(EXERCISE DATA):
______

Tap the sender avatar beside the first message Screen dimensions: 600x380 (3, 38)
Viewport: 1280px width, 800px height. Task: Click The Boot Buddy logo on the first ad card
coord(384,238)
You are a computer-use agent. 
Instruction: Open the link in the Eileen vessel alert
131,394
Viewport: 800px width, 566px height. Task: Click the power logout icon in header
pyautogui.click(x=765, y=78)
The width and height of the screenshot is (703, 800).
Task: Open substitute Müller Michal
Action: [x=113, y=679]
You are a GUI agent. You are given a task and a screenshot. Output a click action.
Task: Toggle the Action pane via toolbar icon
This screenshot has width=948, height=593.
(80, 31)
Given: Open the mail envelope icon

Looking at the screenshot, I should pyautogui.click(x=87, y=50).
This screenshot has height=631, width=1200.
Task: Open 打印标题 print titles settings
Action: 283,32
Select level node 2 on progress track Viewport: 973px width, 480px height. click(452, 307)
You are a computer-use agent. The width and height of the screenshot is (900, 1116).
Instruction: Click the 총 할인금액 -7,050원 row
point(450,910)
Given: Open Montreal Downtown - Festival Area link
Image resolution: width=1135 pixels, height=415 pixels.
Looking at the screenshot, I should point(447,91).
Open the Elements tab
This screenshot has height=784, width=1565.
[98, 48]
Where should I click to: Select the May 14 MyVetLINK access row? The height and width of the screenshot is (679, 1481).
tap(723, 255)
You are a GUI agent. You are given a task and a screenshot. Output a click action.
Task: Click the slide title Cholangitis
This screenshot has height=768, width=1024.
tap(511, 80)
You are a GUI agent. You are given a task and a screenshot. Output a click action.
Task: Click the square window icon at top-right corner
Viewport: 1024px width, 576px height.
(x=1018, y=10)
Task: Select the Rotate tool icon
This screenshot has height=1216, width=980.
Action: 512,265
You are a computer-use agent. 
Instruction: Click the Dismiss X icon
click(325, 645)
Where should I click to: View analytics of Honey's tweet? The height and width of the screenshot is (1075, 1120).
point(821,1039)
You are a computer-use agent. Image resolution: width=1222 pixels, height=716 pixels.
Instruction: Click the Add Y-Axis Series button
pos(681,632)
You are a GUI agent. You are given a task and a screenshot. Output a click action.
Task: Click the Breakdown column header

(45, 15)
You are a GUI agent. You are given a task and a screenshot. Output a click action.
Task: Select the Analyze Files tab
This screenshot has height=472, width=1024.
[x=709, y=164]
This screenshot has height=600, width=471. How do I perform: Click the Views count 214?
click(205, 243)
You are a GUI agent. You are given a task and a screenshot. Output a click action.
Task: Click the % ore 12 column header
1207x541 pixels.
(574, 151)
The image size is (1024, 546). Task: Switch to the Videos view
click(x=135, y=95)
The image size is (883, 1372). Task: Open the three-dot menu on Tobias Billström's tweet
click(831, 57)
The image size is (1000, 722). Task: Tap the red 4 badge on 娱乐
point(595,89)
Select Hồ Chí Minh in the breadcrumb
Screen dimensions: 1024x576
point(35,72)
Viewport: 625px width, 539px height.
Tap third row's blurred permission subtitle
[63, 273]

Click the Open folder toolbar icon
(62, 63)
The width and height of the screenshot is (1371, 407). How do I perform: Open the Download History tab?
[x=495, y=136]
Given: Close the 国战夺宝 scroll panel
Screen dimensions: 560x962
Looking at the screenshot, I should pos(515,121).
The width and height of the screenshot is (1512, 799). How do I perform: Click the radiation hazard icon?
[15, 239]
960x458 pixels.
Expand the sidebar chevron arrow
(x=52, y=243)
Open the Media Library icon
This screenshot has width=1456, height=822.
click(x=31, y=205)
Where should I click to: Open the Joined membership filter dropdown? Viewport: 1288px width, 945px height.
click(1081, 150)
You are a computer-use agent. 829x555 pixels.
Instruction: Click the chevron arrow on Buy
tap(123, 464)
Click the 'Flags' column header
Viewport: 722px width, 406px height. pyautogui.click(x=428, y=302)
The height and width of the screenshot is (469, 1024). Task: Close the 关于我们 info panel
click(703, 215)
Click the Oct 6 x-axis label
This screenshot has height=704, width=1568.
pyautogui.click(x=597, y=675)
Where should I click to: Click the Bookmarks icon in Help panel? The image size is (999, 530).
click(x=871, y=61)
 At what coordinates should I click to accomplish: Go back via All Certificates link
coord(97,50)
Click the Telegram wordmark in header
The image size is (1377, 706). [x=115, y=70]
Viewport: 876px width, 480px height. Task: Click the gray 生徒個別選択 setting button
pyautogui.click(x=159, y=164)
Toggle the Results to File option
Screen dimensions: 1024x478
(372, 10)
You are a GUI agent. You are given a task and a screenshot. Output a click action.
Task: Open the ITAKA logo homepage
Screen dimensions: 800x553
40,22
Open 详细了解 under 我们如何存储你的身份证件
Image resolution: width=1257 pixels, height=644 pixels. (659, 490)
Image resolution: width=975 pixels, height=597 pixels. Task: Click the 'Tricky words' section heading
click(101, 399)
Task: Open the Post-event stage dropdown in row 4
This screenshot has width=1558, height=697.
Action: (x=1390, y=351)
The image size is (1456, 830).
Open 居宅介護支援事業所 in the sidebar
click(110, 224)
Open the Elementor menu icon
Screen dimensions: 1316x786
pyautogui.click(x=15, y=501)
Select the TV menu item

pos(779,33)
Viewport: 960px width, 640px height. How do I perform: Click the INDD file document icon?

______

Please return only the lines from the one with "960x458 pixels." through the end of the listing, each exactly as written, first and last included.

(TASK RESULT):
960x458 pixels.
Expand the sidebar chevron arrow
(x=52, y=243)
Open the Media Library icon
This screenshot has width=1456, height=822.
click(x=31, y=205)
Where should I click to: Open the Joined membership filter dropdown? Viewport: 1288px width, 945px height.
click(1081, 150)
You are a computer-use agent. 829x555 pixels.
Instruction: Click the chevron arrow on Buy
tap(123, 464)
Click the 'Flags' column header
Viewport: 722px width, 406px height. pyautogui.click(x=428, y=302)
The height and width of the screenshot is (469, 1024). Task: Close the 关于我们 info panel
click(703, 215)
Click the Oct 6 x-axis label
This screenshot has height=704, width=1568.
pyautogui.click(x=597, y=675)
Where should I click to: Click the Bookmarks icon in Help panel? The image size is (999, 530).
click(x=871, y=61)
 At what coordinates should I click to accomplish: Go back via All Certificates link
coord(97,50)
Click the Telegram wordmark in header
The image size is (1377, 706). [x=115, y=70]
Viewport: 876px width, 480px height. Task: Click the gray 生徒個別選択 setting button
pyautogui.click(x=159, y=164)
Toggle the Results to File option
Screen dimensions: 1024x478
(372, 10)
You are a GUI agent. You are given a task and a screenshot. Output a click action.
Task: Open the ITAKA logo homepage
Screen dimensions: 800x553
40,22
Open 详细了解 under 我们如何存储你的身份证件
Image resolution: width=1257 pixels, height=644 pixels. (659, 490)
Image resolution: width=975 pixels, height=597 pixels. Task: Click the 'Tricky words' section heading
click(101, 399)
Task: Open the Post-event stage dropdown in row 4
This screenshot has width=1558, height=697.
Action: (x=1390, y=351)
The image size is (1456, 830).
Open 居宅介護支援事業所 in the sidebar
click(110, 224)
Open the Elementor menu icon
Screen dimensions: 1316x786
pyautogui.click(x=15, y=501)
Select the TV menu item

pos(779,33)
Viewport: 960px width, 640px height. How do I perform: Click the INDD file document icon?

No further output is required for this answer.